#### EXERCISE DATA
--------
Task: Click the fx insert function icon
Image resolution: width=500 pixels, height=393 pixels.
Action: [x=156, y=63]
--------
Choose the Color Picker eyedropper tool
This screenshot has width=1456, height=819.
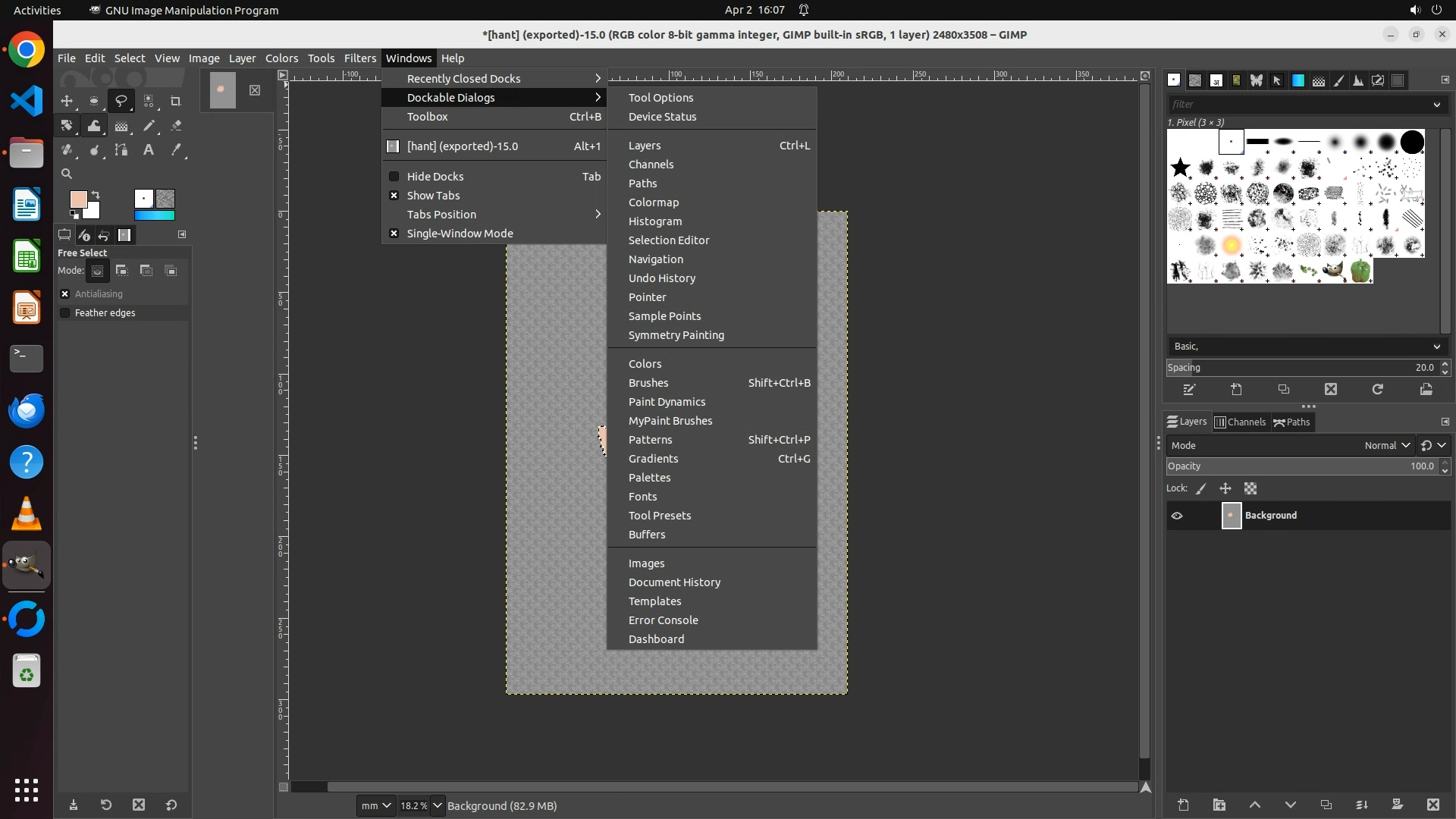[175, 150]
--------
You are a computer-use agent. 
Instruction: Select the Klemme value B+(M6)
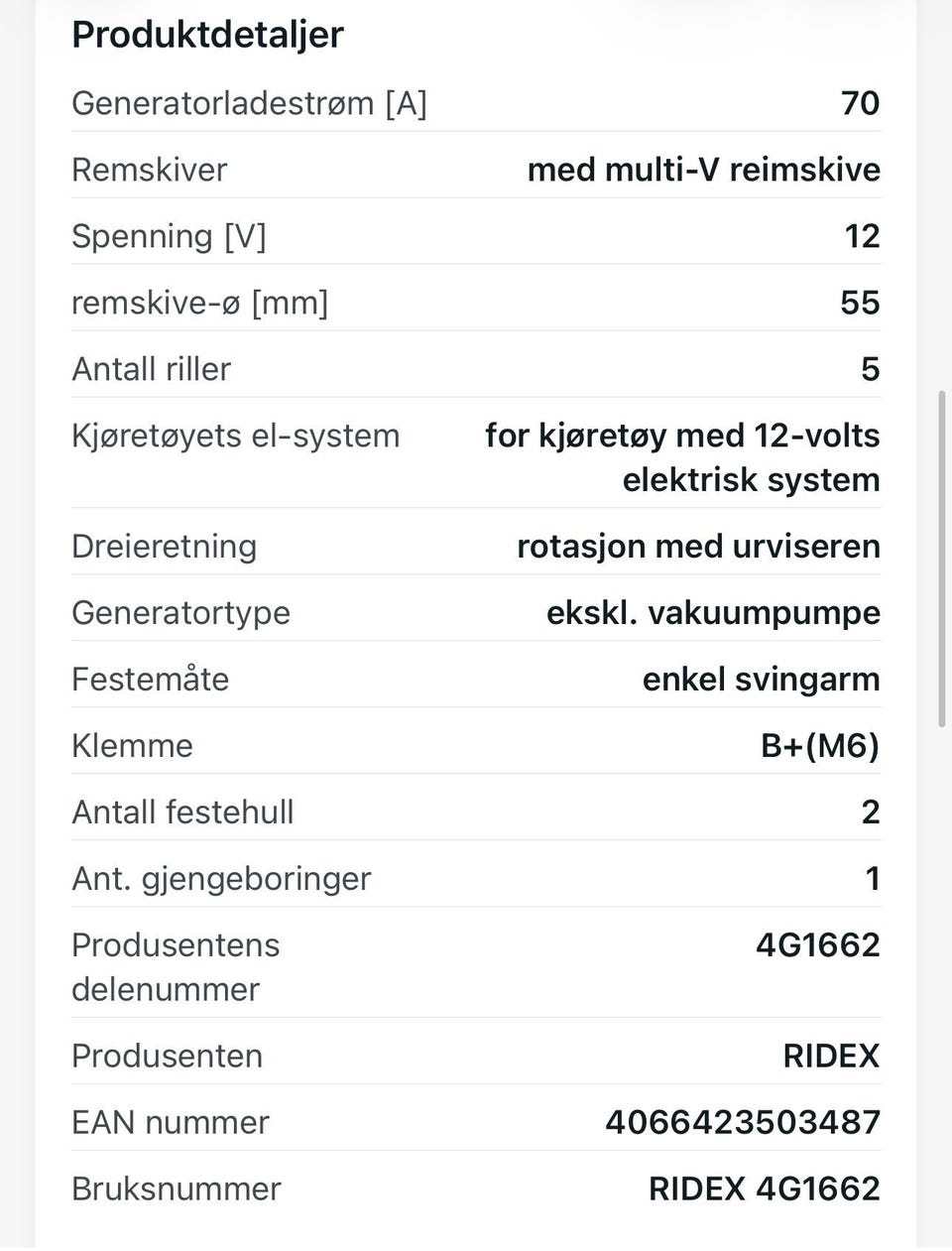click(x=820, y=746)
--------
#### SHORT PROBLEM
Reproduce the data word for word, starting at the line that contains "Task: Click the fx insert function icon" and stopping after the line that contains "Action: [x=156, y=63]".

#### OUTPUT BELOW
Task: Click the fx insert function icon
Image resolution: width=500 pixels, height=393 pixels.
Action: [x=156, y=63]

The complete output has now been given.